● Request A
Rewrite the entries from the line containing "You are a computer-use agent. Image resolution: width=874" to the line containing "Image resolution: width=1308" as a numbered list, leaving out blank lines.

● Selection
In JFrog Pipelines, secrets are stored as properties in Integrations, where all of the integration's properties are stored in encrypted vault storage. Pipelines provides two ways to use integrations to insert secrets into your steps:

  • Standard integrations

  • Generic integration

Using Standard Integrations

Pipelines provides a set of standard integrations that help link your resources and worfklows to specific external services such as GitHub, Slack, or Artifactory. A Pipelines admin enters the access secrets for these services (such as tokens or login credentials) when configuring these integrations. These secrets are stored in the secure vault.

In general, you are not likely to need direct access to these integration's secrets. When you define a resource, you will specify the integration in the integrations block and your steps will connect to the service through the resource. Or your steps will access the service through the integration directly, rather than through a resource. In this way, secrets are securely maintained independently of the pipeline script.

However, if you need to directly access a secret from the integration, you may do so through the environment variable for that integration.

For example, if you have an AWS Keys Integration called myAWSKeys, you can reference the Access Key property through an environment variable:

steps:
   - name: spoil_secret
     type: Bash
     configuration:
       integrations:
       - name: myAWSKeys
      execution:
        onExecute:
          - printenv int_myAWSKeys_accessKeyId

Using the Generic Integration

A Generic Integration is an integration type that is not for linking to a specific service, but exists exclusively to securely store key-value pairs of information. This is appropriate for storing secrets such as tokens or passwords for retrieval by a step.

● Request B
According to the passage on JFrog Pipelines secrets, where are all of an integration's properties stored?

● Information shown
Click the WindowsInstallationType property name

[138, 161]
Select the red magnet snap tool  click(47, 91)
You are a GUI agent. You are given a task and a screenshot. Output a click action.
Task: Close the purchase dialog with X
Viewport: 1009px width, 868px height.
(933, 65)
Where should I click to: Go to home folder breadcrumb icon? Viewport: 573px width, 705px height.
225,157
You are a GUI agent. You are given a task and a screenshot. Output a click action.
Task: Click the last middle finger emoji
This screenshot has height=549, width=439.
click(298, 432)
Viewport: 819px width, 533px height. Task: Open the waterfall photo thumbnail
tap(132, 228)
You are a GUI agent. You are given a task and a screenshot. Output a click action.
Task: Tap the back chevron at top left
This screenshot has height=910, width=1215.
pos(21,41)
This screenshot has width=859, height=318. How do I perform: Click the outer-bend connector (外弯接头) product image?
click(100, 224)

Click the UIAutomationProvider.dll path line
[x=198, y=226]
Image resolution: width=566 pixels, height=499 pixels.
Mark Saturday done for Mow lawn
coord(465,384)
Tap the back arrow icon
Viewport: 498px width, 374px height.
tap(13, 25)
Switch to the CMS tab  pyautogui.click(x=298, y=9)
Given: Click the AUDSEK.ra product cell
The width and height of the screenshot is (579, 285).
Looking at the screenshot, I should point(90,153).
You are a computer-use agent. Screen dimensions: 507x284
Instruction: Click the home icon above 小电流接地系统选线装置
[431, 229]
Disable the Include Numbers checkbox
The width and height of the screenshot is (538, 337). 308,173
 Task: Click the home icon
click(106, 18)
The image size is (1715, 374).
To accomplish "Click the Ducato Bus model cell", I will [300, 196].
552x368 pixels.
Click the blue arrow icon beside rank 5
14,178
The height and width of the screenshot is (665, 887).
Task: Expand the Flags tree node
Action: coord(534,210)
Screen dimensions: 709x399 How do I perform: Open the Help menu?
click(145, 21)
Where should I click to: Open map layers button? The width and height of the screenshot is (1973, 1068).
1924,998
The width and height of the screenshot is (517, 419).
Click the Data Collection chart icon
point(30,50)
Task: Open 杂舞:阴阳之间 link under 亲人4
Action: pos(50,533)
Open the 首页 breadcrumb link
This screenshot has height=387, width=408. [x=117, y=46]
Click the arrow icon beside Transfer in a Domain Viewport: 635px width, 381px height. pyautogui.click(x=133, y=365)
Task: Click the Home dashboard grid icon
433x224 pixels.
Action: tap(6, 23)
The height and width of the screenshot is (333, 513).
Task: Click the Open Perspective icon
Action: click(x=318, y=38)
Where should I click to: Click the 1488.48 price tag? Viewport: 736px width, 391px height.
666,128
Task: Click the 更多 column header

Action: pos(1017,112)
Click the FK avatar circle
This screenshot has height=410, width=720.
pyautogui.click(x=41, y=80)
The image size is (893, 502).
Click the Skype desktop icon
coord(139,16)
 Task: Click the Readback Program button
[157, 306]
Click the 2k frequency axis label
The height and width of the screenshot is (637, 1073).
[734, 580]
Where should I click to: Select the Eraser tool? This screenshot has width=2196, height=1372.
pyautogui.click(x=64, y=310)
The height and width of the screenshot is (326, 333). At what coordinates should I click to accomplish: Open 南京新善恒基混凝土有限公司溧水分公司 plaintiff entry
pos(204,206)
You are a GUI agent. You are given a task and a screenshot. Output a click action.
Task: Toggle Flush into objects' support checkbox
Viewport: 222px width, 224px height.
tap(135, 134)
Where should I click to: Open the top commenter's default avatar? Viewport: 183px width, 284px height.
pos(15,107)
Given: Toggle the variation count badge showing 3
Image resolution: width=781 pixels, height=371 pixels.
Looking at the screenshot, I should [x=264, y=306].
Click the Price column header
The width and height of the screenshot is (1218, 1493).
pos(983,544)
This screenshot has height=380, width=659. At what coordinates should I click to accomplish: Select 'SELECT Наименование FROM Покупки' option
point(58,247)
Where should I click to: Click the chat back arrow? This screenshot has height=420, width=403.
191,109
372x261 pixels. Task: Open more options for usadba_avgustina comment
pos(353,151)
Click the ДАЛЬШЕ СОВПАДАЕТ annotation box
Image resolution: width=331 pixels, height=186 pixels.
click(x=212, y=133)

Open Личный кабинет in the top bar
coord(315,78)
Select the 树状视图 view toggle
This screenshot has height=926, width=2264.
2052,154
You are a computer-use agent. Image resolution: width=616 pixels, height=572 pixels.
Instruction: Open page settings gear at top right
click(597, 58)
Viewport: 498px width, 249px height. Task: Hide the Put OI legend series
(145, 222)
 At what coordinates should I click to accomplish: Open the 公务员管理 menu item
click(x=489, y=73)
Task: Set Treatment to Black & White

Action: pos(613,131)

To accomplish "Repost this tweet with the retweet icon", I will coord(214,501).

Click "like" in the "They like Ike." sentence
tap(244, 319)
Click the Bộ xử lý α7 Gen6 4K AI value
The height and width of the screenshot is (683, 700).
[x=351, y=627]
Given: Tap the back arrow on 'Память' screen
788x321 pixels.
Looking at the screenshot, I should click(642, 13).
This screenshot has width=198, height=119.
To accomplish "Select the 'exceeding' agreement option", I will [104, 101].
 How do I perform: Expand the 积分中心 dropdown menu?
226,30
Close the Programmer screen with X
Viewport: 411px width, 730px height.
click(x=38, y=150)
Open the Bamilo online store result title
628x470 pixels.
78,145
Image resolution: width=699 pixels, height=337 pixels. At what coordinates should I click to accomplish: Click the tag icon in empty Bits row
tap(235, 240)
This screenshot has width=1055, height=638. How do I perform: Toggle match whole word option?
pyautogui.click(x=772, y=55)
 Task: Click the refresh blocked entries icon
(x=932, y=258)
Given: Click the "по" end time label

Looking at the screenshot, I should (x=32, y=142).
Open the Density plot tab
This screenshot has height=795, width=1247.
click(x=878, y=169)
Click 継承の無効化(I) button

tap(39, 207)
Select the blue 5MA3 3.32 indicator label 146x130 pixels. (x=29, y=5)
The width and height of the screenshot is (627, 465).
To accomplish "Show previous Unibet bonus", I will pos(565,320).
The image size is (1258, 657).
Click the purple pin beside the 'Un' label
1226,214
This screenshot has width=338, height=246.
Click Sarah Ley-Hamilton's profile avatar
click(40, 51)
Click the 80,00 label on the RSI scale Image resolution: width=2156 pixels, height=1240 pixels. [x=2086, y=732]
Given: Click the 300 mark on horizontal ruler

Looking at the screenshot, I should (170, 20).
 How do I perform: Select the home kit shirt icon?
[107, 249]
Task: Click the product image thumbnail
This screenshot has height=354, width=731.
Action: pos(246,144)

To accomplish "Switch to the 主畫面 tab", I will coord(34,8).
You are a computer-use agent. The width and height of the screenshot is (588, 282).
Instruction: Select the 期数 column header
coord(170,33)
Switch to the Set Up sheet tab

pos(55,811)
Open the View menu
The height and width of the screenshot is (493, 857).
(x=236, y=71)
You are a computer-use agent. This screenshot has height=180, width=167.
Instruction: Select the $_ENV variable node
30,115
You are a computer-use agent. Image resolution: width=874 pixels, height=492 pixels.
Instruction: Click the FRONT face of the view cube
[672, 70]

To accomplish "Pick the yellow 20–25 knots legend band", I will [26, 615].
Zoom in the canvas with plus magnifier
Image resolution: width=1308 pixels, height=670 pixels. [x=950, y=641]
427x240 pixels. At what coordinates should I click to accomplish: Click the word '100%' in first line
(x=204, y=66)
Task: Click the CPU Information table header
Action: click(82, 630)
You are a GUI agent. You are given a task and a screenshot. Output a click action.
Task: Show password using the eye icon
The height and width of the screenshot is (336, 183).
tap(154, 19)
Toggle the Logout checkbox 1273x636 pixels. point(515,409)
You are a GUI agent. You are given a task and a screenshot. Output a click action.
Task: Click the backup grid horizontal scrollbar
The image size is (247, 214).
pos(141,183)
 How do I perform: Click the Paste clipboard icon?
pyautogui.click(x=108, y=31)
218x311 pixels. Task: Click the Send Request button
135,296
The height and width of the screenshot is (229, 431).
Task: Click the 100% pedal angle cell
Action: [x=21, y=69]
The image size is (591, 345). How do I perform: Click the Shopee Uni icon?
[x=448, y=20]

● Complete answer A
1. You are a computer-use agent. Image resolution: width=874 pixels, height=492 pixels.
2. Instruction: Click the FRONT face of the view cube
3. [672, 70]
4. To accomplish "Pick the yellow 20–25 knots legend band", I will [26, 615].
5. Zoom in the canvas with plus magnifier
6. Image resolution: width=1308 pixels, height=670 pixels. [x=950, y=641]

● Complete answer B
In encrypted vault storage.